When writing Snape!fic, I will not:
  • ...make him wear a 'glamour' that disguises his True Beauty because otherwise he'd have to whack the students with sticks to get them away from him.

  • ...make him smell like some inordinately sweet and intoxicating scent just so the Love Interest can catch a whiff and swoon.

  • ...force him into Muggle clothes.

  • ...make him into a vampire or dhampiel. Or even a quarter-vampire. Or an angel. Or a demon.

  • ...suddenly give him a son/daughter that enrolls in Hogwarts. (Surprise, dad!)

  • ...render him speechless because my OC said something to him that I thought was "witty".

  • ...make him a virgin with Astonishing Sexual Powers.

  • ...give him dialogue that sounds as if he's swallowed a thesaurus. He speaks well, certainly, but not that well. He uses contractions. Honest.

  • ...give him strange Muggle hobbies like playing Brahms lullabies on a harpsichord.

  • ...give him telepathic powers or a "life-bond" or a "love-bond" or a "soul-bond" with another.

  • ...have a perky OFC 'win him over' with her excessive good cheer or her feisty spunky attitude.

  • ...give him a ridiculously angsty background replete with physical abuse and torture.

  • ...give him Snape Manor, complete with more trappings and more wealth than even Lucius Malfoy can imagine.

  • ...give him a ridiculous family tree. Dumbledore will not be his grandfather. Voldemort will not be his grandfather. He will not be related to Harry Potter. He will not be a special magical Heir to anything.
  • ...give him any special mysterious magical item that does not fit into the canon world. He will not possess some sort of amazing object that has been passed down through generations from Salazar himself.

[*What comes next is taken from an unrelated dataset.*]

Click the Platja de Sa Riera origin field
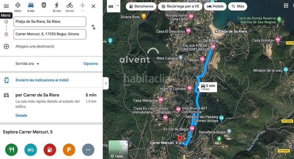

  • ...make him an expert in martial arts or weapons.

  • ...make him fluffy, yearning, and sweet without a Personality-Changing Potion.

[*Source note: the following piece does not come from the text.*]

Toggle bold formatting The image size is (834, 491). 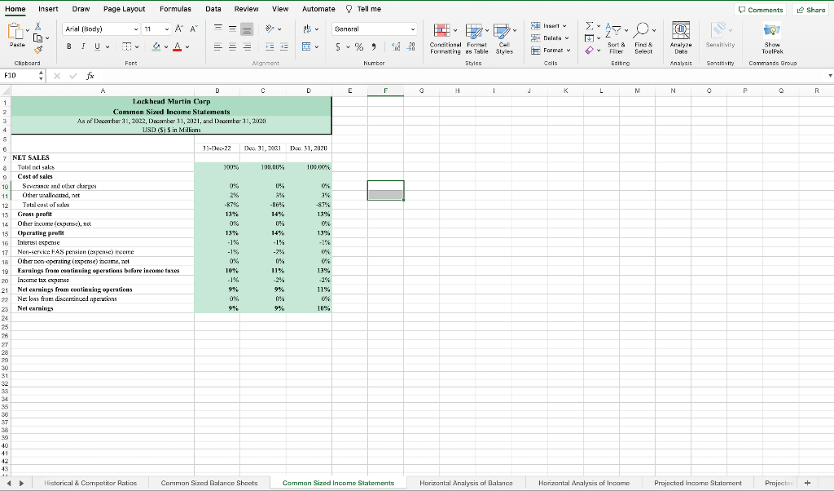tap(68, 47)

  • ...have him perform a non-consensual sexual act with an OFC and then later that evening...or ever, actually...have them fall in love.

  • ...bring an American OFC to Hogwarts for little reason other than to have her become Snape's One True Love.

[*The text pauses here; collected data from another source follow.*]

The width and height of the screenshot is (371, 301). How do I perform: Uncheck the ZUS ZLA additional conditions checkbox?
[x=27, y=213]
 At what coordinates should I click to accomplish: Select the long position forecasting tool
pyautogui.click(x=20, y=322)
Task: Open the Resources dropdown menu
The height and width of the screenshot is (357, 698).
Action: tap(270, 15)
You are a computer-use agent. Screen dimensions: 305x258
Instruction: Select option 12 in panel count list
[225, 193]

  • ...make him speak of his shortcomings and weaknesses without Veritaserum, or a prolonged relationship first.

  • ...have any elves wandering about Hogwarts except for house-elves. There will be no Elf or Half-elf teacher mysteriously joining the staff.

  • ...have an attractive Muggle Studies or DADA teacher who makes Snape's brain melt due to her overwhelming loveliness.

  • ...write a storyline where he kills Voldemort.

  • ...give him a mysterious power that isn't supported in canon. No fireballs from his fingertips. No telekinesis.

  • ...be tempted to turn his private chambers into a Slytherin Love Boudoir complete with giant round rotating bed and disco ball.



Disclaimer: I'm certain that I can't be the first person to have thought of this; I just thought it would be fun.

Even More Important Disclaimer: And yes, I realize that meaningful, moving, and funny Snape!fics can be and have been written, absolutely, disregarding all of these Vows at once. These are just my Vows...disregard them as you wish!

Vows of your own? Comment and share.

(no subject)

Date: 2005-03-29 11:34 pm (UTC)
From: [identity profile] valis2.livejournal.com
WEll, sometimes I manage to keep him in canon, even having him in love with Harry, but it's not that easy, and to tell you the truth, not that much fun as well.

Hey, nearly anything is plausible. I've read several excellent Snarry fics where they've definitely done their research and worked hard to make the premise work, and well.

It's all in the hands of the writer, after all. I don't think a relationship between Snape and Harry is plausible in canon, honestly, but I'll say that it's highly improbable, and then the writer has to scale that wall first and convince the readers, unless it's a PWP or something.

Thanks for stopping by! I had no idea that Ptyx mentioned it...will have to send thanks.